**Passage:**
Wastewater treatment plants in Denmark, Australia, and the UK have come together to closely examine nitrous oxide (N₂O) emissions, a potent greenhouse gas with an environmental impact nearly 300 times more severe than carbon dioxide (CO2).
A collaborative effort
The initiative, named the Net Zero Partnership, was established by Aarhus Vand, Melbourne Water, and Severn Trent, with the aim of collectively reducing carbon emissions by one million tonnes annually.
Conducted over the course of one year, the research project saw each partner monitor nitrous oxide emissions in both gas and liquid phases, shedding light on emission variations and strategies to mitigate them.
The findings, which were presented at the IWA Leading Edge Conference on Water and Wastewater Technologies in South Korea, have raised critical questions about the future regulation of nitrous oxide emissions, given its substantial role in global warming.
Damaging the earth’s atmosphere
Like carbon dioxide molecules, nitrous oxide molecules are durable, remaining in the atmosphere for an estimated 114 years. Although the gas is part of the earth’s natural nitrogen cycle, human activities can overload the atmosphere with nitrous oxide, which is also produced during the nitrification-denitrification phase of biological wastewater treatment.
During nitrification, ammonia transforms into nitrites and nitrates. Subsequently, during denitrification, these compounds undergo conversion into nitric oxide and nitrous oxide, with some eventually becoming harmless nitrogen gas. The release of nitrous oxide primarily occurs in aerated zones and compartments, as well as through active stripping processes. The main culprits behind these emissions are ammonia-oxidizing bacteria.

**Activity list:**
**A)** Render this sentence from the article on nitrous oxide emissions at wastewater treatment plants into French: "Like carbon dioxide molecules, nitrous oxide molecules are durable, remaining in the atmosphere for an estimated 114 years."
**B)** Resume the article on nitrous oxide emissions from wastewater treatment, carrying it forward from its final sentence.

**Data:**
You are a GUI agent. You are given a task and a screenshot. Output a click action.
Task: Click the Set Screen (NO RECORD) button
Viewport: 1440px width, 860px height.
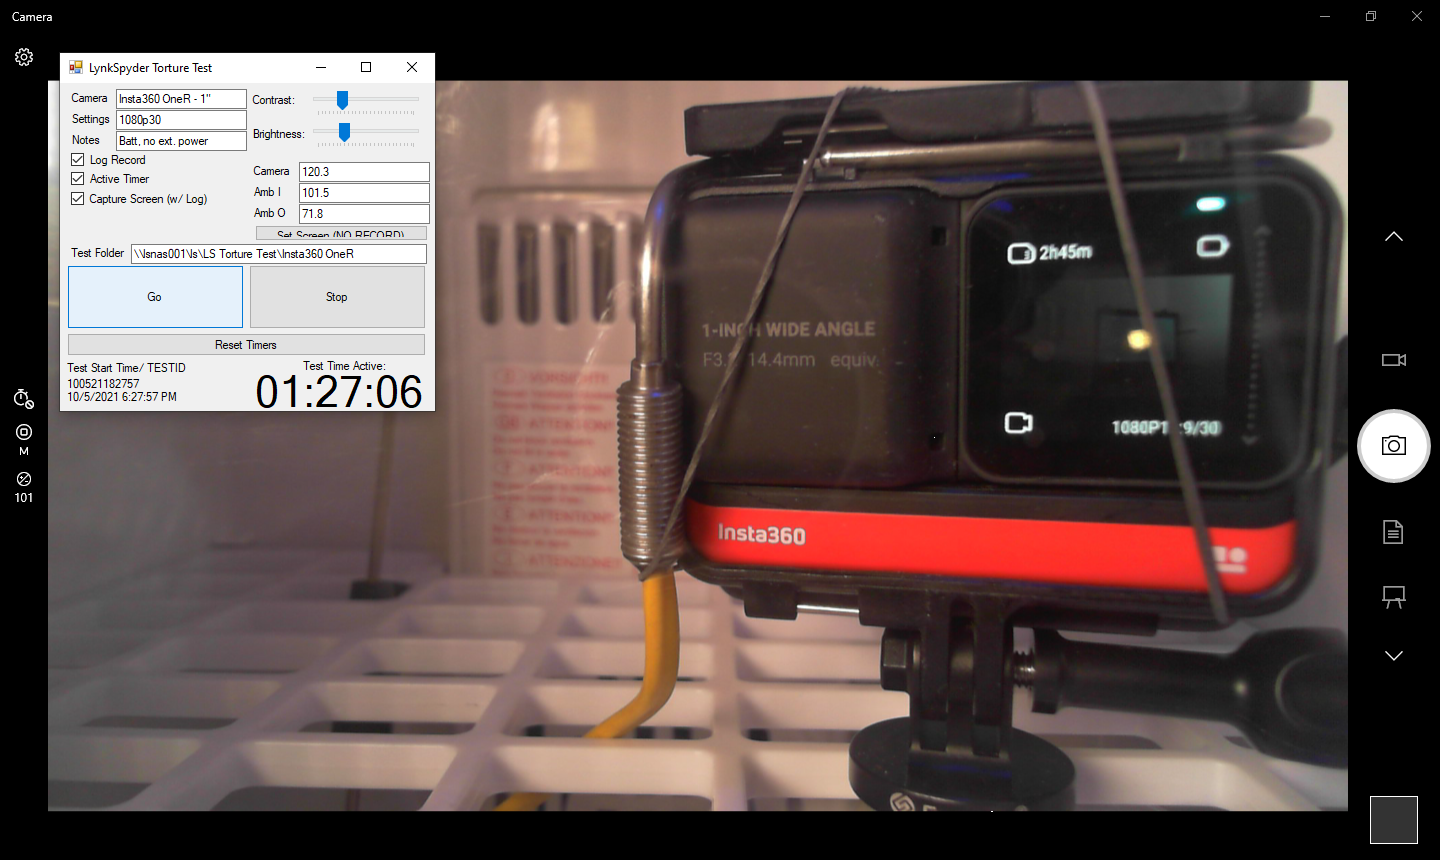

**Answers:**
**A)** Comme les molécules de dioxyde de carbone, les molécules de protoxyde d'azote sont durables et restent dans l'atmosphère pendant une durée estimée à 114 ans.

**B)**
Although comprehensive data is somewhat limited, the significance of biological wastewater treatment as a source of nitrous oxide emissions is likely underestimated. It's worth noting that emission levels can vary significantly among wastewater treatment plants, ranging from minimal amounts to a few percent of the total nitrogen load. These variations are largely attributed to differences in plant design and operational conditions.
Consistent annual emissions
Despite differing operational conditions across the three countries, such as temperature and sludge age, the Net Zero Partnership study revealed that the yearly average of daily nitrous oxide emission factors remained remarkably similar, hovering around 1.5% N2O/TN (Nitrous Oxide/Total Nitrogen).
Researchers say a surprising discovery was the seasonal variation in nitrous oxide emissions, with all three countries experiencing peak emissions during the spring season. The reasons behind this phenomenon, including the potential influence of rising temperatures on microbial compositions, are now under investigation.
“We lack a fundamental understanding of how the contribution varies seasonally, and with different types of operation, and across climate zones. Detailed monitoring of N2O in different systems is an important step towards reducing emissions,” said Professor Bo Thamdrup.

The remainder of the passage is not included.